**Required work**
Return, in their exact form, the lines that lie between the start of the data below and the line containing "[Öppna varukorgen] (343, 28)", with both ends included.

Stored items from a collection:
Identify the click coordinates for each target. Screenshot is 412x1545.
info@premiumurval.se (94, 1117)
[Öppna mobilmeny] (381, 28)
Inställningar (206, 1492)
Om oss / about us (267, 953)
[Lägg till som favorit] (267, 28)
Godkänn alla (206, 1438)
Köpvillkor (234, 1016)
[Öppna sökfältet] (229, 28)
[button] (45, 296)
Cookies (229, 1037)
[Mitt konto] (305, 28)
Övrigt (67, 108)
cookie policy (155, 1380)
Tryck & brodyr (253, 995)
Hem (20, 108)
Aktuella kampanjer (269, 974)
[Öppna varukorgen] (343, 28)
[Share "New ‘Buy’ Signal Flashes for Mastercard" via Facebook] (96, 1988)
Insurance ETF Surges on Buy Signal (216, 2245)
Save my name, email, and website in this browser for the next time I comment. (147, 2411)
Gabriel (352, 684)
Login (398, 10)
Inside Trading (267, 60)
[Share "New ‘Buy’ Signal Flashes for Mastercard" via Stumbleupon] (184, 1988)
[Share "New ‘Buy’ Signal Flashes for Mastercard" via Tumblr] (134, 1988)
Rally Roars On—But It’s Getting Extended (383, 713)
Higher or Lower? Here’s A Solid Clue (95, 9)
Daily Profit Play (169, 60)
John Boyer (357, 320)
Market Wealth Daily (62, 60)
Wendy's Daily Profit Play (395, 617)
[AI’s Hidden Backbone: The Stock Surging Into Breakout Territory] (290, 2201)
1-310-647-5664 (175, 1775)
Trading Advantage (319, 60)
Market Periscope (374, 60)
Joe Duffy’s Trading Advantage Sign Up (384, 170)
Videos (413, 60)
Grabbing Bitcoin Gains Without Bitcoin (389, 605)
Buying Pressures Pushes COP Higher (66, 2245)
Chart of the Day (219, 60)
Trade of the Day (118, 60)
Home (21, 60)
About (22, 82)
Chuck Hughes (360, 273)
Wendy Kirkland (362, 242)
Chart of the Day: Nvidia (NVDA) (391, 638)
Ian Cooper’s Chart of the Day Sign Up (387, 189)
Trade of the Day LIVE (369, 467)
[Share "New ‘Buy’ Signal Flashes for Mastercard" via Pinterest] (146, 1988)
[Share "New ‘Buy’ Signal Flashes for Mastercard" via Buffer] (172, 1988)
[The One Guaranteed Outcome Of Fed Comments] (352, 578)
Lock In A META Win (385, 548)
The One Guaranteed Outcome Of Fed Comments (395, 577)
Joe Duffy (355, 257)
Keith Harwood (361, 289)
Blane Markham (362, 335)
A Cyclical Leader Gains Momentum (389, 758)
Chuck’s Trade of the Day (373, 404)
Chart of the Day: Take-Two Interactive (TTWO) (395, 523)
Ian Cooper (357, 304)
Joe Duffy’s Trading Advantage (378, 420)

**Task answer**
Identify the click coordinates for each target. Screenshot is 412x1545.
info@premiumurval.se (94, 1117)
[Öppna mobilmeny] (381, 28)
Inställningar (206, 1492)
Om oss / about us (267, 953)
[Lägg till som favorit] (267, 28)
Godkänn alla (206, 1438)
Köpvillkor (234, 1016)
[Öppna sökfältet] (229, 28)
[button] (45, 296)
Cookies (229, 1037)
[Mitt konto] (305, 28)
Övrigt (67, 108)
cookie policy (155, 1380)
Tryck & brodyr (253, 995)
Hem (20, 108)
Aktuella kampanjer (269, 974)
[Öppna varukorgen] (343, 28)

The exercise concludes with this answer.